TV Catarina apresenta Mário José Gonzaga Petrelli – 5

Publicado em: 09/02/2009

A entrada da RBS no estado de Santa Catarina tem como conseqüência a imediata desarticulação de um sistema de forças há muito implantado.

Mário Petrelli percebendo essa possibilidade e com a necessária antecedência reforça suas parcerias empresariais e políticas que se mantiveram fiéis, exceto o governador Antônio Carlos Konder Reis a quem cabia se pronunciar em caso de consulta do ministério das Comunicações.

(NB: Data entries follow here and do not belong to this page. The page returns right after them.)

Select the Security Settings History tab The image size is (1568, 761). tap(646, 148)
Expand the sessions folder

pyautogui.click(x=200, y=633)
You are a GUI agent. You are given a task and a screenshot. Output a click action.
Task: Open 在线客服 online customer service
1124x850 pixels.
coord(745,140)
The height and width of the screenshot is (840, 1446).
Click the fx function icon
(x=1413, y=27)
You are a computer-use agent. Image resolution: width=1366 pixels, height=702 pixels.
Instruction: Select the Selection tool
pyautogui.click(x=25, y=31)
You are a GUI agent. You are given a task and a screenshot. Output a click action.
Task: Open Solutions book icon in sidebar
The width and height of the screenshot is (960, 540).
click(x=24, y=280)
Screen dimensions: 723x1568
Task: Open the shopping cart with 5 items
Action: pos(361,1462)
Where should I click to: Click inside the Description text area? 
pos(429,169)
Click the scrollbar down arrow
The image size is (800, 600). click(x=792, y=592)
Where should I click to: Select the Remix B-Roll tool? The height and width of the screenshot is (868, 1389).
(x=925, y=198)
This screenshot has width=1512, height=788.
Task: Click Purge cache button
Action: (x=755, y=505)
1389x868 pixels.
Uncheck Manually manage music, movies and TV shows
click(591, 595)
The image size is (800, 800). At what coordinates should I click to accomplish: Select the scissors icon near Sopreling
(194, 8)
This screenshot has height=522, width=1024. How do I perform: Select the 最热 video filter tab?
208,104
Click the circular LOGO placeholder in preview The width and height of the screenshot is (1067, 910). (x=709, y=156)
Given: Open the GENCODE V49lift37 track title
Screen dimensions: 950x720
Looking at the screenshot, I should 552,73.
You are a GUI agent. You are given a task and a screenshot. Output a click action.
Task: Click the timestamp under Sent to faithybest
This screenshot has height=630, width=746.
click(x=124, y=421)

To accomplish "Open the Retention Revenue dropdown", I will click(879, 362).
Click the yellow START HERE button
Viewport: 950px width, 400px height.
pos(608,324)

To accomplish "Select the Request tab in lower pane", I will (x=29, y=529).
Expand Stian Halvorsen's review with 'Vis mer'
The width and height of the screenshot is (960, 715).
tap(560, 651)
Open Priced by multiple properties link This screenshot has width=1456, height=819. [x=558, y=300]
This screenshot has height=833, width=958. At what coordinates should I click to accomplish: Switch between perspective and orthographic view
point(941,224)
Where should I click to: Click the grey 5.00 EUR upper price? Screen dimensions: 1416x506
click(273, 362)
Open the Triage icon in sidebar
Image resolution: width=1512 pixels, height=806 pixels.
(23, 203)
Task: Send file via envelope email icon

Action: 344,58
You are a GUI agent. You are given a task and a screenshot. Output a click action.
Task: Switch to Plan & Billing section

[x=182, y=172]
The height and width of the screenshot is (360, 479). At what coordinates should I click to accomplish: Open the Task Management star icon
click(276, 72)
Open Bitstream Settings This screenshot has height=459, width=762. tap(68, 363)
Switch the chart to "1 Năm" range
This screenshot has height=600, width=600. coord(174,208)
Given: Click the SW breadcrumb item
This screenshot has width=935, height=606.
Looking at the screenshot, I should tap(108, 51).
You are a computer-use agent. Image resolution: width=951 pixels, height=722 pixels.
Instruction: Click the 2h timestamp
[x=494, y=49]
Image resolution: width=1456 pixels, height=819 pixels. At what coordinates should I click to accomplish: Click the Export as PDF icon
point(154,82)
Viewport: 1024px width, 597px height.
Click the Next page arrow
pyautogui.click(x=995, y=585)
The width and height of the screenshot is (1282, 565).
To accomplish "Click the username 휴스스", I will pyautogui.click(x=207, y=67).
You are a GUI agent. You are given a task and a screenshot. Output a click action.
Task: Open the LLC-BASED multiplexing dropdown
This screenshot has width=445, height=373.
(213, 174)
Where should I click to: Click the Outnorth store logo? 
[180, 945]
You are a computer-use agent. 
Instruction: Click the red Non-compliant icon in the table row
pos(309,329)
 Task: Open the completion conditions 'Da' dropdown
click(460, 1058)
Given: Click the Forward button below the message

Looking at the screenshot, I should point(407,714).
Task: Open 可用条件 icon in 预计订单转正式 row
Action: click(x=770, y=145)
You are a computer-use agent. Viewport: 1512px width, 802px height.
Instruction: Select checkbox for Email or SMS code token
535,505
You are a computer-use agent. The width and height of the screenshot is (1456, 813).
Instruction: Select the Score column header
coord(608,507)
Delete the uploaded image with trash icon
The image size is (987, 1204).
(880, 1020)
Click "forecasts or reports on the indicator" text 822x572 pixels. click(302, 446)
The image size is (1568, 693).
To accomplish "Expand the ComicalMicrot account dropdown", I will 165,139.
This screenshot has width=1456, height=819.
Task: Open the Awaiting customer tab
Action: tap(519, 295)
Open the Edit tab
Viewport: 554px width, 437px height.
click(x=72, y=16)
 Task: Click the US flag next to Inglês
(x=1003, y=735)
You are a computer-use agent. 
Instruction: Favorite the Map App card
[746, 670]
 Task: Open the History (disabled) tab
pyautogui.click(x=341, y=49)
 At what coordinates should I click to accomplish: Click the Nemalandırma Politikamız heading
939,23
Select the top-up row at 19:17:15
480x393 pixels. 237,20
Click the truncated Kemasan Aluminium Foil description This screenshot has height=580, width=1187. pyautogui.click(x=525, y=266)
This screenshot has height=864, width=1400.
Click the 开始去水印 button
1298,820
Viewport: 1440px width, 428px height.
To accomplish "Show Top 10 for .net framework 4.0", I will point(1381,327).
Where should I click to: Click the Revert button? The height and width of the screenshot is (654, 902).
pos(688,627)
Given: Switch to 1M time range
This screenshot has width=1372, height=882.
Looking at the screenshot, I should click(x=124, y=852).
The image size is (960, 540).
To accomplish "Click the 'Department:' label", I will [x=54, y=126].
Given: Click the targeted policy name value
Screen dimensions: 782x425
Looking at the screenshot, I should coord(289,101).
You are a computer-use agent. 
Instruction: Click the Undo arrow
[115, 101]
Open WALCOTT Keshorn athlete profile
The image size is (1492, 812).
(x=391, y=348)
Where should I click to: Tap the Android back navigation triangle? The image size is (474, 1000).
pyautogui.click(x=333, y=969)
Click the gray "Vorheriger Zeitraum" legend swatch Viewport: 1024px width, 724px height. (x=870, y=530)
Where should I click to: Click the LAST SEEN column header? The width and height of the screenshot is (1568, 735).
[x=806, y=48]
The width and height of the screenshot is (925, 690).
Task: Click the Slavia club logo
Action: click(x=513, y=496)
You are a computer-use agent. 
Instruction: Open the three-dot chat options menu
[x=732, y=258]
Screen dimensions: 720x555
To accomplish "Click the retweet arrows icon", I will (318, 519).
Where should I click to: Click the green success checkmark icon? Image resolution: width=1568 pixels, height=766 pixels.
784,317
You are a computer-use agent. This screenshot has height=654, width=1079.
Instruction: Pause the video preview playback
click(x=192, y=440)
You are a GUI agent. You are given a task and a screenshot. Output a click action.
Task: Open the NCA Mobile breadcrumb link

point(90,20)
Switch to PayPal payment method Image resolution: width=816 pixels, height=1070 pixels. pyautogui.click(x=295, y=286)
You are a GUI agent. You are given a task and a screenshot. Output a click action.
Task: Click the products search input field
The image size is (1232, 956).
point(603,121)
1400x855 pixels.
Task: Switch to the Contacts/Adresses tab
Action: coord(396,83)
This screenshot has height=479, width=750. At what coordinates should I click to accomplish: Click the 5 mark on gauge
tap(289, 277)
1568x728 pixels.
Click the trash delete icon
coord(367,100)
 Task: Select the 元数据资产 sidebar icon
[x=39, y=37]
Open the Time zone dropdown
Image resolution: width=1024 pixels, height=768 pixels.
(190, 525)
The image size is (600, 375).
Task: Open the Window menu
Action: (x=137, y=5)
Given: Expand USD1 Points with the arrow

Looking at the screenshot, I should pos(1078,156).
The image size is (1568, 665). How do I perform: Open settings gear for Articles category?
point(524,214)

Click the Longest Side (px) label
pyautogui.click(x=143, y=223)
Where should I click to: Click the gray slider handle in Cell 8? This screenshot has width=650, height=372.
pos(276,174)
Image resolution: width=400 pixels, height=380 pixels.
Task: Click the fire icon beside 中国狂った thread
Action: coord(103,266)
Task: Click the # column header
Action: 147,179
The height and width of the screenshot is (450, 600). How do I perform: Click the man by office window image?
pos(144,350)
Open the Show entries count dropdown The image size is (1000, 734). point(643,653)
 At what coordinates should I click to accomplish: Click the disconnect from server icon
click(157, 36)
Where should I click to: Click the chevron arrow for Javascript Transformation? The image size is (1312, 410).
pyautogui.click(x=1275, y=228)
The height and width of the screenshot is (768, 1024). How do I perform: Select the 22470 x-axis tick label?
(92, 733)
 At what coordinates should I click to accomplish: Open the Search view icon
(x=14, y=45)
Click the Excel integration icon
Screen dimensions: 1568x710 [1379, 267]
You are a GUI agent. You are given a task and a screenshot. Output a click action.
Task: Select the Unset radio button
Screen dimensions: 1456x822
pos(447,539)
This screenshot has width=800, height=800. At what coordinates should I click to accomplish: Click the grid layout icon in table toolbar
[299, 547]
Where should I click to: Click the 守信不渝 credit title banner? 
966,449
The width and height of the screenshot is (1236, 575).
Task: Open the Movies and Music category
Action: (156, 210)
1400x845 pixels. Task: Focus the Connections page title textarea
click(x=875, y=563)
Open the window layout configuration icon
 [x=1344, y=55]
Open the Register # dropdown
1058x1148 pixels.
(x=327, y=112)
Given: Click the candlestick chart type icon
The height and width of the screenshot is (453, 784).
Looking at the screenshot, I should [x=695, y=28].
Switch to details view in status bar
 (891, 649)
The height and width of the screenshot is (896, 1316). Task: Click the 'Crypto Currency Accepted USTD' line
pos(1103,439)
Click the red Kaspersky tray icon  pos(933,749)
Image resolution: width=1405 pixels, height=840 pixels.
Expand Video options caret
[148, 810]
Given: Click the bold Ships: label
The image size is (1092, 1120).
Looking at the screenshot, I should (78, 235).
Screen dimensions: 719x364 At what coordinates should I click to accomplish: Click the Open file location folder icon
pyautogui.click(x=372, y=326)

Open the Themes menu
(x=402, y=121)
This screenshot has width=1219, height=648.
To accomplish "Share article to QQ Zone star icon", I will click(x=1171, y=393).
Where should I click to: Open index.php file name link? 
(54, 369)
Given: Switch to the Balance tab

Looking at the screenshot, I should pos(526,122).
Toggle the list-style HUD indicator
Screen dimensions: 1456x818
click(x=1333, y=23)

O jornalista e analista político Moacir Pereira (Imprensa e Poder, 1992, p. 137) fez a seguinte leitura do episódio: “A decisão patrocinada pelo então Ministro das Comunicações, Euclides Quandt de Oliveira, explicava-se pelas circunstâncias políticas de Santa Catarina naquele ano de 1977 e por fatores que formavam o esquema de poder do regime militar. Consultado pelo governo federal, praxe adotada em todas as concorrências públicas para outorga de canais de televisão, o governador Antônio Carlos Konder Reis (Arena) não manifestou preferência por nenhum grupo catarinense. Nos termos rigorosos do Edital, contrariava até a legislação, obrigando que o vencedor fosse um ‘grupo local’, enraizado. Lavou as mãos, transferindo a deliberação ao Ministério das Comunicações, já sabendo previamente que tal liberação contemplaria o grupo gaúcho, em consequência das articulações feitas em Brasília pelo jornalista Maurício Sirotsky Sobrinho, fundador e presidente da RBS”.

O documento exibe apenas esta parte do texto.